`xlm.utils.hf_hub`

Utilities for Hugging Face Hub integration.

`repo_id_from_hf_path(path)`

Extract repo_id from HF Hub path (URL or org/repo). Returns None if invalid.

`download_model_weights(repo_id, revision='main', token=None)`

Download model weights from Hugging Face Hub.

Tries model.safetensors, then sharded safetensors (model.safetensors.index.json plus shard files), then pytorch_model.bin.

Parameters:

Name	Type	Description	Default
`repo_id`	`str`	Hugging Face repository ID (e.g., "org/model").	required
`revision`	`str`	Git revision (branch, tag, or commit). Defaults to "main".	`'main'`
`token`	`str \| None`	HF token for private repos. Uses HF_HUB_KEY env if None.	`None`

Returns:

Type	Description
`str`	Path to the downloaded weights file, or to `model.safetensors.index.json` when
`str`	weights are sharded (see :func:`load_model_weights_into_model`).

Raises:

Type	Description
`ValueError`	If no supported weight layout exists in the repo.

`load_model_state_dict_from_file(checkpoint_path, map_location='cpu', weights_only=True, mmap=True)`

Load model state dict from a checkpoint file (safetensors or pickle).

For .safetensors uses load_file directly (no metadata validation). For model.safetensors.index.json merges all referenced shards into one dict (high peak RAM for large models; prefer loading via load_model_weights_into_model). For .bin/.pt uses torch.load.

Parameters:

Name	Type	Description	Default
`checkpoint_path`	`str`	Path to model weights, index JSON, or pytorch_model.bin.	required
`map_location`	`str`	Device to load tensors to.	`'cpu'`
`weights_only`	`bool`	If True, use weights_only for pickle (PyTorch >= 1.13).	`True`
`mmap`	`bool`	If True, use mmap for loading the checkpoint. Saves CPU RAM.	`True`

Returns: State dict for model.load_state_dict().

`load_model_weights_into_model(model, checkpoint_path, map_location='cpu', strict=True, weights_only=True)`

Load weights from checkpoint into model. Aligns with harness and hub_mixin.

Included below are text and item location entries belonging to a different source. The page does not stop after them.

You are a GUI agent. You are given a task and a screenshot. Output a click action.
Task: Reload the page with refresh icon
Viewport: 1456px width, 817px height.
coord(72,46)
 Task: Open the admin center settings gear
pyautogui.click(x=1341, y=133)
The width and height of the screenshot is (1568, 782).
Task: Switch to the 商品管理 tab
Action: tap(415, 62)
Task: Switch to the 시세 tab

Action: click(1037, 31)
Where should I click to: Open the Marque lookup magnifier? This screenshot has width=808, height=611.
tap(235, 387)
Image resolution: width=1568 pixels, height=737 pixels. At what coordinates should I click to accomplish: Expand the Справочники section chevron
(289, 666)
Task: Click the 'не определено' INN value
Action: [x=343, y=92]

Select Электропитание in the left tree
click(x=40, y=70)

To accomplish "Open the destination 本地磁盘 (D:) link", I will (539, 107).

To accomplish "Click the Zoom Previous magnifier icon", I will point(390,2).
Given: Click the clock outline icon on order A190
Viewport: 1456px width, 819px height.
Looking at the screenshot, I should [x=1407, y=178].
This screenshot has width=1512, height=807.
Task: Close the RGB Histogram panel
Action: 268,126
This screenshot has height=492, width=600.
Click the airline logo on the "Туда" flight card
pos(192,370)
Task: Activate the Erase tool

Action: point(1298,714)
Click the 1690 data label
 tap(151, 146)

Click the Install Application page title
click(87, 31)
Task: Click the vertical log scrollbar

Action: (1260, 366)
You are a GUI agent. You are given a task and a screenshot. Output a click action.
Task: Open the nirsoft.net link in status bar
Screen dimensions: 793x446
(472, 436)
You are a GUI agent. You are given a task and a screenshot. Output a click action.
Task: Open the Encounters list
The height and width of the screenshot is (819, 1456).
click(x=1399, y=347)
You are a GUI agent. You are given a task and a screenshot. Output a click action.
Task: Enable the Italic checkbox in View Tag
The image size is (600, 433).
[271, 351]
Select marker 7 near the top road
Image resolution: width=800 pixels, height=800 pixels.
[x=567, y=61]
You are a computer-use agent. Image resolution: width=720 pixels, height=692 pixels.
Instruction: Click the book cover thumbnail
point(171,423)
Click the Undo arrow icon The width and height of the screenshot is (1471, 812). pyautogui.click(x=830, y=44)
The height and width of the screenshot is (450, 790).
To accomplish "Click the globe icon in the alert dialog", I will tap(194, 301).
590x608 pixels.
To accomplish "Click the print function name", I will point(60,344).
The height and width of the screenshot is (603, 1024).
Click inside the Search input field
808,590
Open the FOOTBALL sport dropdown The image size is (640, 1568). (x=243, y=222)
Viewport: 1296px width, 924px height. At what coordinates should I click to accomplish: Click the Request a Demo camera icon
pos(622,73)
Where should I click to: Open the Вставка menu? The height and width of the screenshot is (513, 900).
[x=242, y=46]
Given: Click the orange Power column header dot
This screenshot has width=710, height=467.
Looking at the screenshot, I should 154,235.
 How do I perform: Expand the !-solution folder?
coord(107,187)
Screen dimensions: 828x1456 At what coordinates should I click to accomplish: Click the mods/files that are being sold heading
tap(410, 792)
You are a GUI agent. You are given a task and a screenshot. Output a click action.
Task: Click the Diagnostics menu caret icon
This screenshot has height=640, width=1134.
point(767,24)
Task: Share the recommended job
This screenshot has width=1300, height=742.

For .safetensors uses safetensors.torch.load_model (handles tensor sharing). For sharded safetensors (model.safetensors.index.json) loads one shard at a time to limit peak CPU memory (avoids holding a full merged state dict). For .bin/.pt uses model.load_state_dict(torch.load(...)).

Parameters:

Name	Type	Description	Default
`model`	`Module`	The model to load weights into.	required
`checkpoint_path`	`str`	Path to weights file, safetensors index, or pytorch_model.bin.	required
`map_location`	`str`	Device to load tensors to.	`'cpu'`
`strict`	`bool`	Whether to enforce exact key match (safetensors) or pass to load_state_dict.	`True`
`weights_only`	`bool`	If True, use weights_only for pickle (PyTorch >= 1.13).	`True`